◆ WHAT IS BEING ASKED
Reproduce all of the data below word for word, keeping every line.

◆ STORED DATA
+++++

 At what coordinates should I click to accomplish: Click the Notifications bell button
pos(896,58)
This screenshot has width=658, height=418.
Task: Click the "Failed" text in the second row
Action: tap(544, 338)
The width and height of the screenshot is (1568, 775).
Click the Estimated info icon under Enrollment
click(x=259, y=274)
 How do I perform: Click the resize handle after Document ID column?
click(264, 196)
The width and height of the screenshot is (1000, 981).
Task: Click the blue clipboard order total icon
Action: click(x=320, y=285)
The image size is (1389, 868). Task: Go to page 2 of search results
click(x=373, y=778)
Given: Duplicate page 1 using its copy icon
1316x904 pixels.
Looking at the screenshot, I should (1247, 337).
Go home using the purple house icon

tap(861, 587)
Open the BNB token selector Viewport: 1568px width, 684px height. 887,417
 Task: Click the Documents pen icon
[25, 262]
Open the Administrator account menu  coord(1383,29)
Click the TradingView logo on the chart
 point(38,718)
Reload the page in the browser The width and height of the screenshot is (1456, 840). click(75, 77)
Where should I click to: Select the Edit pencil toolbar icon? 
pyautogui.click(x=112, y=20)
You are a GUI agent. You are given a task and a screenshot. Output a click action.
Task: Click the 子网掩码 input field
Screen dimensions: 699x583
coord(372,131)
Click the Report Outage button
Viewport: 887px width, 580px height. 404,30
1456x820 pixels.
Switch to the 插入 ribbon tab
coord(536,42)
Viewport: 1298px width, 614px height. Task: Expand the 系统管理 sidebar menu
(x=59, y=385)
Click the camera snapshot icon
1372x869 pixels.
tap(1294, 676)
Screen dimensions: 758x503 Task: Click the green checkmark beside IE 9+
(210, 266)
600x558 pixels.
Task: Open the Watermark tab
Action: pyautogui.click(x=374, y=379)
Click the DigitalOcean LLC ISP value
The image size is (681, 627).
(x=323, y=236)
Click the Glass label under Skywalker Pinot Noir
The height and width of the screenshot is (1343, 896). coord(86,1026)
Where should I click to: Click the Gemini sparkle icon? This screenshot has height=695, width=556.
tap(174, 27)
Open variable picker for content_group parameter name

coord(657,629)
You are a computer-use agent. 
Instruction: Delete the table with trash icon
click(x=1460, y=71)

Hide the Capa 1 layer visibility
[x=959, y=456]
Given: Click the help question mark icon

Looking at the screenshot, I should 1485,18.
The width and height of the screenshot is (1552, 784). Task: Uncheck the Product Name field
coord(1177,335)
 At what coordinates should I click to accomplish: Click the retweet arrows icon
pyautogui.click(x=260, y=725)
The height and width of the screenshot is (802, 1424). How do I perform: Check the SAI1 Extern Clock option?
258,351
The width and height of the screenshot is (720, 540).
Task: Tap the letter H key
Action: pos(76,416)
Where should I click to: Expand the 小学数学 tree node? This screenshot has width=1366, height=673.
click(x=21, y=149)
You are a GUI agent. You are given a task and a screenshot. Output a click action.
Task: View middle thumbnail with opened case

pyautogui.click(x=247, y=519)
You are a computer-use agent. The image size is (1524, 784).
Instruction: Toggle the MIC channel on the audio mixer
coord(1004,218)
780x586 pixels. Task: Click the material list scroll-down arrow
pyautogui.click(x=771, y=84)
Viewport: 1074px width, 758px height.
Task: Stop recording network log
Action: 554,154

+++++

◆ THE SOLUTION
 At what coordinates should I click to accomplish: Click the Notifications bell button
pos(896,58)
This screenshot has width=658, height=418.
Task: Click the "Failed" text in the second row
Action: tap(544, 338)
The width and height of the screenshot is (1568, 775).
Click the Estimated info icon under Enrollment
click(x=259, y=274)
 How do I perform: Click the resize handle after Document ID column?
click(264, 196)
The width and height of the screenshot is (1000, 981).
Task: Click the blue clipboard order total icon
Action: click(x=320, y=285)
The image size is (1389, 868). Task: Go to page 2 of search results
click(x=373, y=778)
Given: Duplicate page 1 using its copy icon
1316x904 pixels.
Looking at the screenshot, I should (1247, 337).
Go home using the purple house icon

tap(861, 587)
Open the BNB token selector Viewport: 1568px width, 684px height. 887,417
 Task: Click the Documents pen icon
[25, 262]
Open the Administrator account menu  coord(1383,29)
Click the TradingView logo on the chart
 point(38,718)
Reload the page in the browser The width and height of the screenshot is (1456, 840). click(75, 77)
Where should I click to: Select the Edit pencil toolbar icon? 
pyautogui.click(x=112, y=20)
You are a GUI agent. You are given a task and a screenshot. Output a click action.
Task: Click the 子网掩码 input field
Screen dimensions: 699x583
coord(372,131)
Click the Report Outage button
Viewport: 887px width, 580px height. 404,30
1456x820 pixels.
Switch to the 插入 ribbon tab
coord(536,42)
Viewport: 1298px width, 614px height. Task: Expand the 系统管理 sidebar menu
(x=59, y=385)
Click the camera snapshot icon
1372x869 pixels.
tap(1294, 676)
Screen dimensions: 758x503 Task: Click the green checkmark beside IE 9+
(210, 266)
600x558 pixels.
Task: Open the Watermark tab
Action: pyautogui.click(x=374, y=379)
Click the DigitalOcean LLC ISP value
The image size is (681, 627).
(x=323, y=236)
Click the Glass label under Skywalker Pinot Noir
The height and width of the screenshot is (1343, 896). coord(86,1026)
Where should I click to: Click the Gemini sparkle icon? This screenshot has height=695, width=556.
tap(174, 27)
Open variable picker for content_group parameter name

coord(657,629)
You are a computer-use agent. 
Instruction: Delete the table with trash icon
click(x=1460, y=71)

Hide the Capa 1 layer visibility
[x=959, y=456]
Given: Click the help question mark icon

Looking at the screenshot, I should 1485,18.
The width and height of the screenshot is (1552, 784). Task: Uncheck the Product Name field
coord(1177,335)
 At what coordinates should I click to accomplish: Click the retweet arrows icon
pyautogui.click(x=260, y=725)
The height and width of the screenshot is (802, 1424). How do I perform: Check the SAI1 Extern Clock option?
258,351
The width and height of the screenshot is (720, 540).
Task: Tap the letter H key
Action: pos(76,416)
Where should I click to: Expand the 小学数学 tree node? This screenshot has width=1366, height=673.
click(x=21, y=149)
You are a GUI agent. You are given a task and a screenshot. Output a click action.
Task: View middle thumbnail with opened case

pyautogui.click(x=247, y=519)
You are a computer-use agent. The image size is (1524, 784).
Instruction: Toggle the MIC channel on the audio mixer
coord(1004,218)
780x586 pixels. Task: Click the material list scroll-down arrow
pyautogui.click(x=771, y=84)
Viewport: 1074px width, 758px height.
Task: Stop recording network log
Action: 554,154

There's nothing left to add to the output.